Il est courageux d’écrire sur l’homme et l’animal. Tant s’y emploient aujourd’hui, que l’on voit mal ce que l’on pourrait ajouter au débat, ni de quel point de vue renouveler la question.
A moins, justement, d’adopter une stratégie nouvelle, quasiment à double entente, qui permette de faire jouer la question. Et pour ce faire de questionner toutes les apparences, toutes les réalités, jusqu’aux apparences et réalités du livre lui-même.
Car, si le titre est malicieux, le plan est poussiéreux : toute la stratégie de Frédéric Grolleau est dans cet écart subtil, et fort discrètement délibéré. Lorsque que bien des professeurs se font passer pour des philosophes, il est fort réjouissant qu’un philosophe feigne de n’être qu’un professeur. Grolleau en joue, avec un malin plaisir. Il va jusqu’à donner à ses chapitres la forme explicite – et toute apparente – de la dissertation.
Car le propos, loin d’être sage et scolaire, n’est rien moins que de subvertir, de toutes les manières possibles, la frontière entre l’homme et l’animal. Non pour la nier, mais pour en jouer. Ainsi va-t-on croiser dans ce livre toutes les formes de transgression, de passage plus ou moins licite de la limite, sur un mode furtif et foisonnant, comme ces caravanes dans le désert, indifférentes aux frontière toutes théoriques séparant les Etats, mais si bien informées des passages ancestraux, ou plus secrets, qui permettent de tout relier, mais aussi d’ apparaître ou de disparaître.

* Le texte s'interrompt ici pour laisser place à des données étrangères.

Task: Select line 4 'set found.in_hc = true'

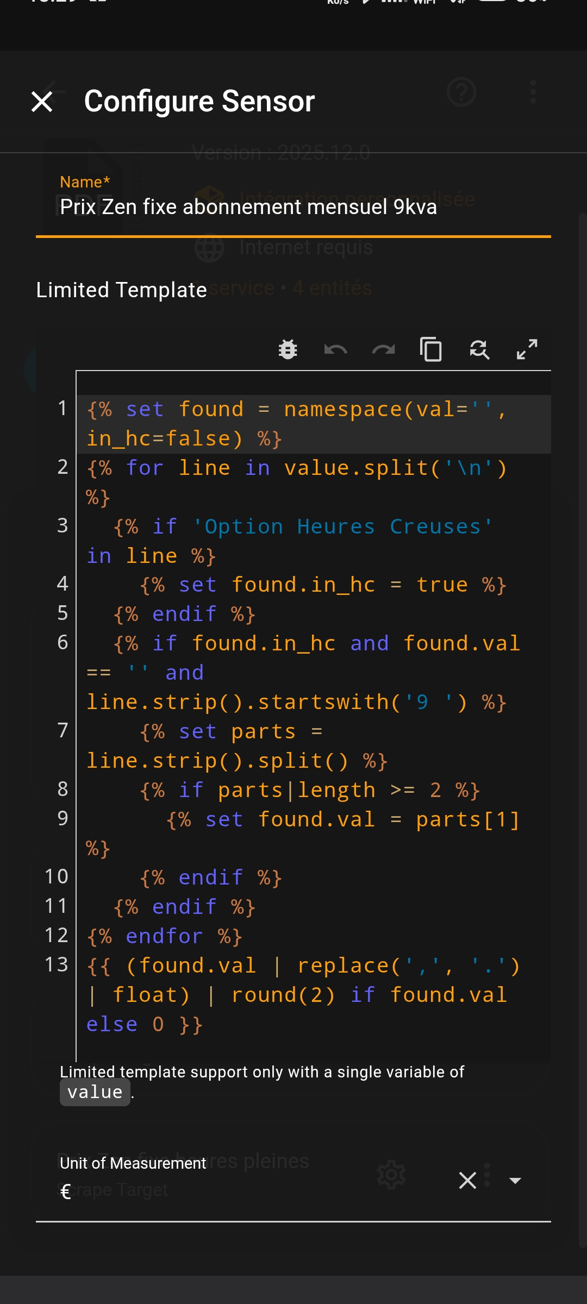Action: (x=323, y=585)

Ainsi verra-t-on passer, et pourra-t-on penser :
Le cannibale, que l’on sait depuis Montaigne bien plus civilisé que ceux qui le jugent sans vraiment savoir pourquoi.
Le criminel Hitchcockien. Car comment devient on criminel, sinon par quelque secrète connivence avec l’animal en nous, ou l’animal qui nous attend ?

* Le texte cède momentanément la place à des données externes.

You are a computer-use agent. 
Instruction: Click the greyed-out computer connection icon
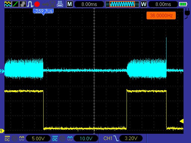pyautogui.click(x=52, y=4)
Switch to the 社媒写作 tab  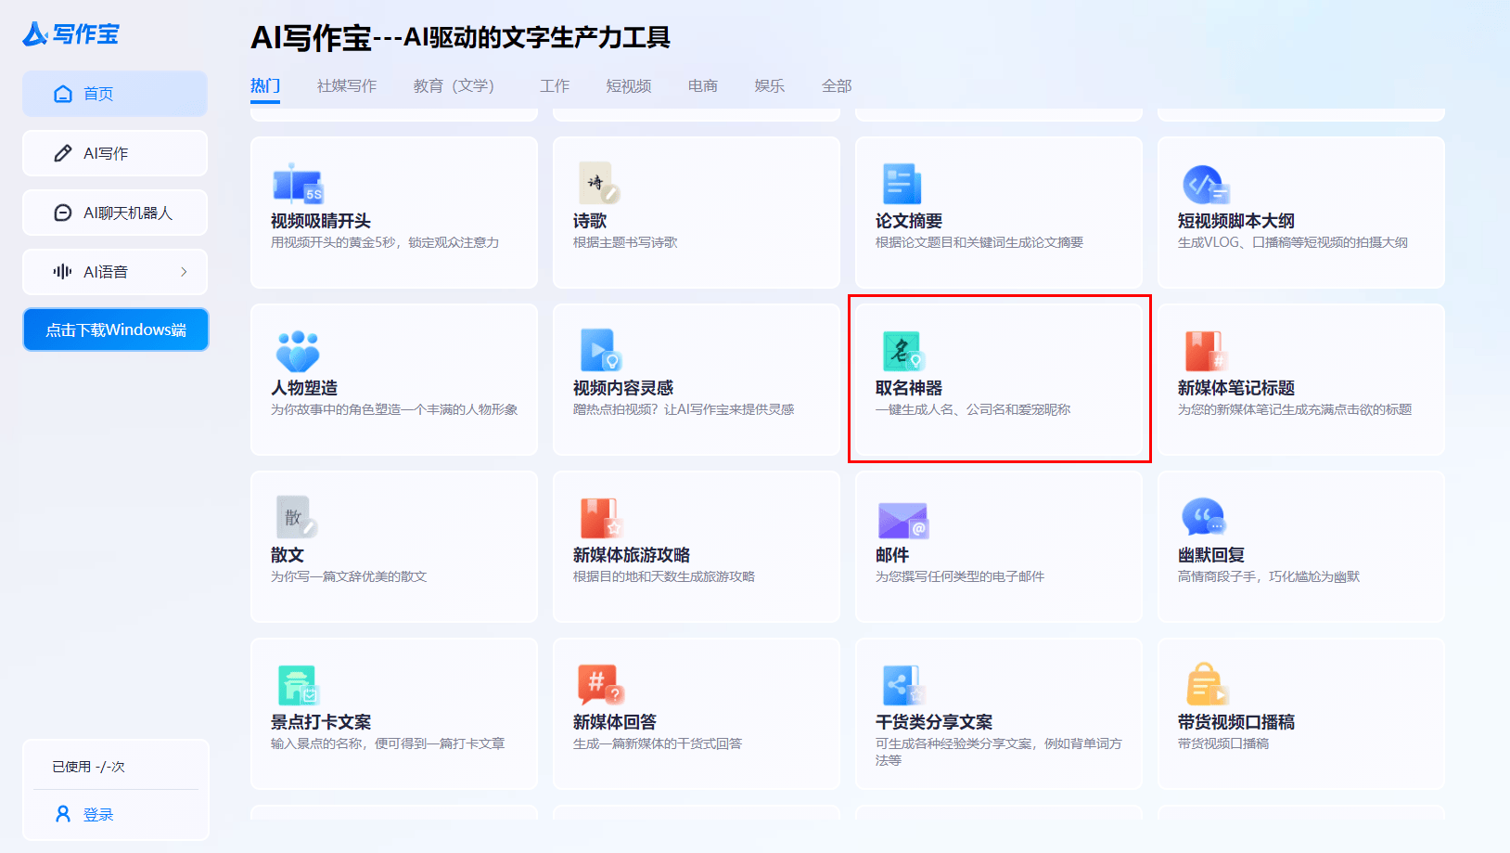346,85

Le sauvage d’autant plus mystérieux que l’on ne sait s’il procède ou régresse depuis l’humanité ;
Cette viande énigmatique, venue de l’animal et si nécessaire pourtant à notre corps humain, à moins qu’il soit animal ;
Ce devenir animal de la métamorphose de Kafka; Ces jeux humains si inhumains de partage, toutes ces transgressions sacrées propres à la nourriture ;
Cet homme hobbien, qui n’est loup qu’à être homme, ou qui n’est jamais tant homme qu’avec les loups ;
Cette double folie, toujours plus évidente, de rejeter les animaux, ou de se prendre pour l’homme, autrement plus grave que cette voie si fréquente et si sensée ou l’on se pend pour l’animal, sans y croire, mais en y faisant croire, voire en s’en inspirant.
Maints animaux toujours pris comme modèle par l’homme, depuis ces dieux égyptiens, humains à tête d’animaux, si contraires et pourtant si symétriques à ces dieux animaux à tête d’homme, comme les taureaux ailés de Sumer.
Ainsi comprend-on peu à peu que tout, dans cette histoire complexe, est éminemment réversible: notre part animale qui peut nous humaniser, tandis que notre part humaine peut fort bien nous abêtir. Aux mille jeux du masque, de l’identification et du totem, le plus humain n’est pas toujours celui qu’on croit, et le plus bête rarement celui dont on dit qu’il l’est.
Joyeusement, la sarabande des dissertations et des sous-parties sagement ordonnées vire à quelque zoo festif où tous les êtres de rencontre sont si ambigus, nantis d’aspects si paradoxaux, que l’on ne sait plus très bien où finalement passent les grilles, et de quel côté figurent, au bout du compte, les plus humains et les plus bêtes.
En un mot, on se prend, comme on voudra, à redouter ou à espérer, que le rire ne soit plus le propre de l’homme. Rien de plus suggestif, finalement, que la philosophie pratiquée comme un art résolument baroque, comme cet art festif de se rire des frontières.
jean-paul galibert
Compte rendu de Frédéric Grolleau : L’homme et l’animal : qui des deux inventa l’autre ?, Les éditions du littéraire, avril 2013, 19€50.